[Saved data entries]

▬▬▬▬▬▬

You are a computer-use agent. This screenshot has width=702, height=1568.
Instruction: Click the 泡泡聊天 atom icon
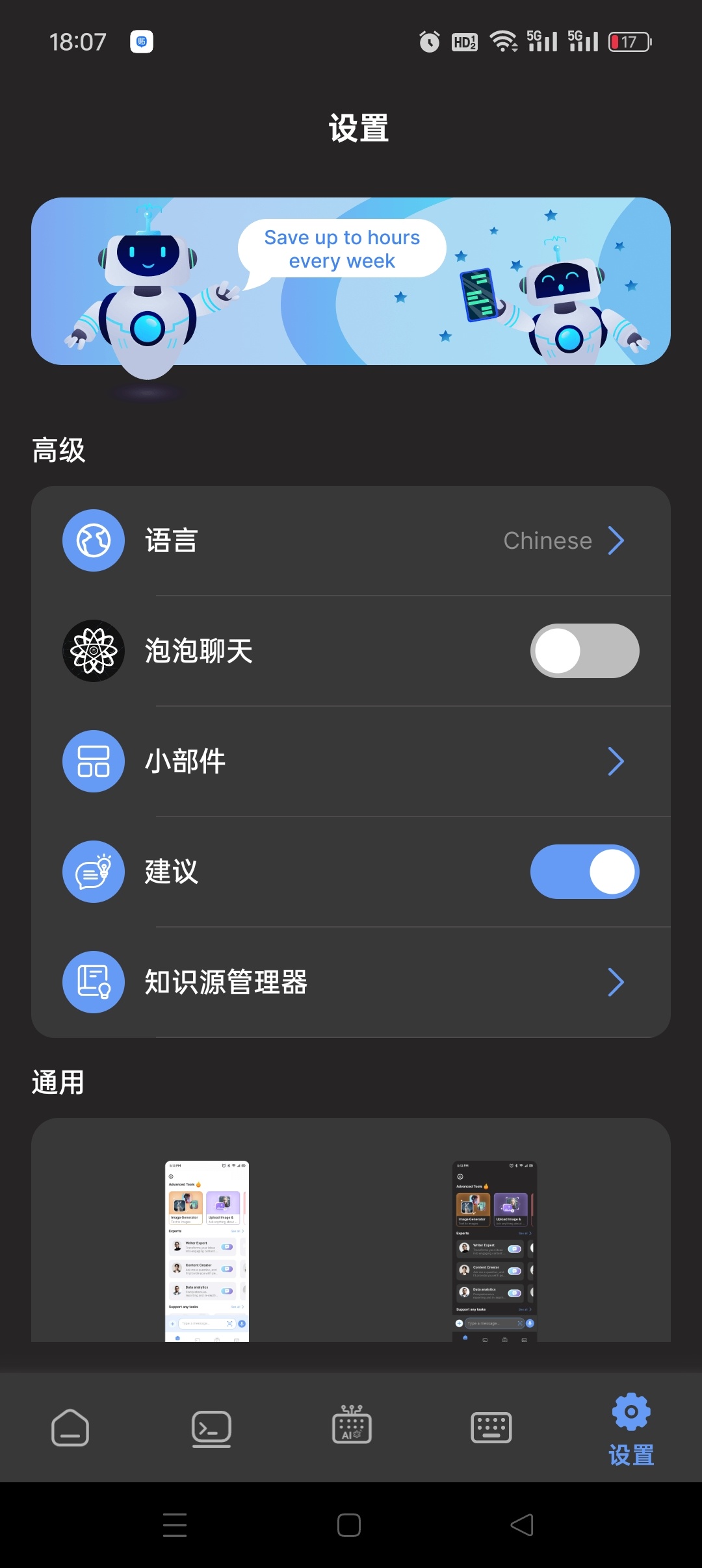pos(93,651)
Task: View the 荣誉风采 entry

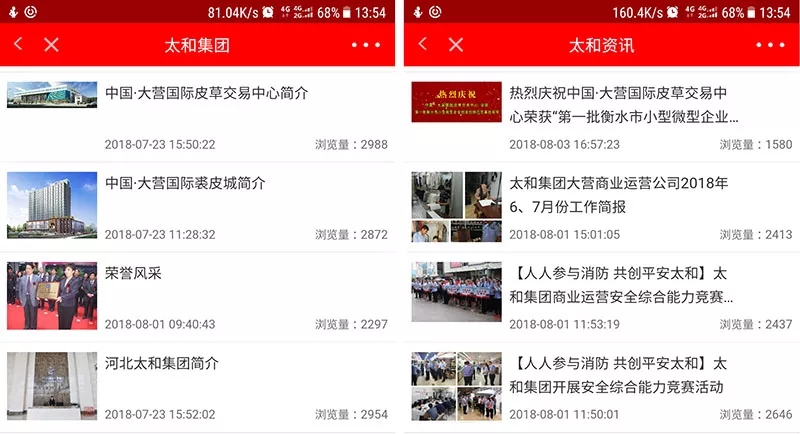Action: pyautogui.click(x=133, y=273)
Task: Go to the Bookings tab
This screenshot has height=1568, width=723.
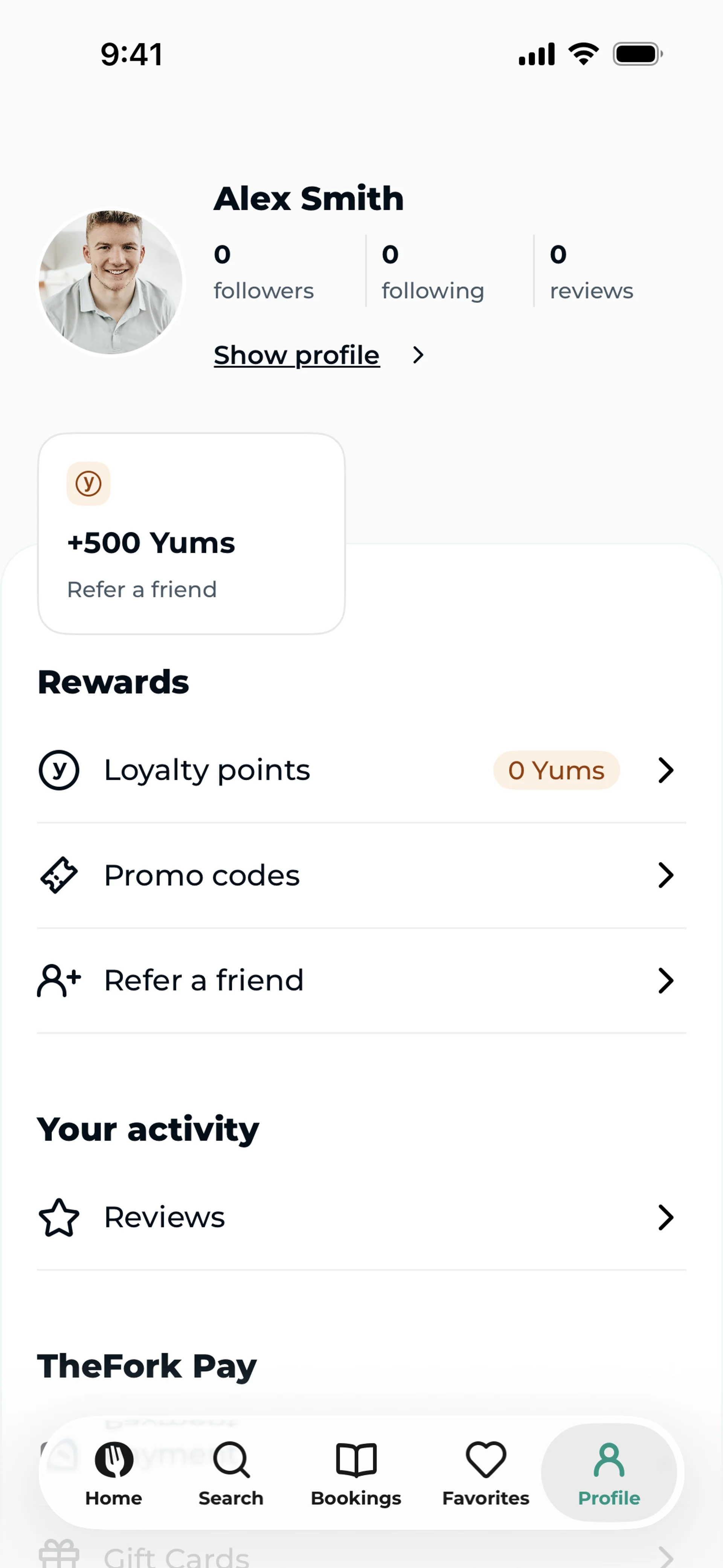Action: click(356, 1473)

▬▬▬▬▬▬

# [WHAT IS BEING ASKED]
Update all of the material by replacing "screenshot" with "image" everywhere it occurs, changing nothing else. Omit the pictures from your answer.

# [RESULT OF THE EXERCISE]
You are a computer-use agent. This image has width=702, height=1568.
Instruction: Click the 泡泡聊天 atom icon
pos(93,651)
Task: View the 荣誉风采 entry

Action: pyautogui.click(x=133, y=273)
Task: Go to the Bookings tab
This image has height=1568, width=723.
Action: click(356, 1473)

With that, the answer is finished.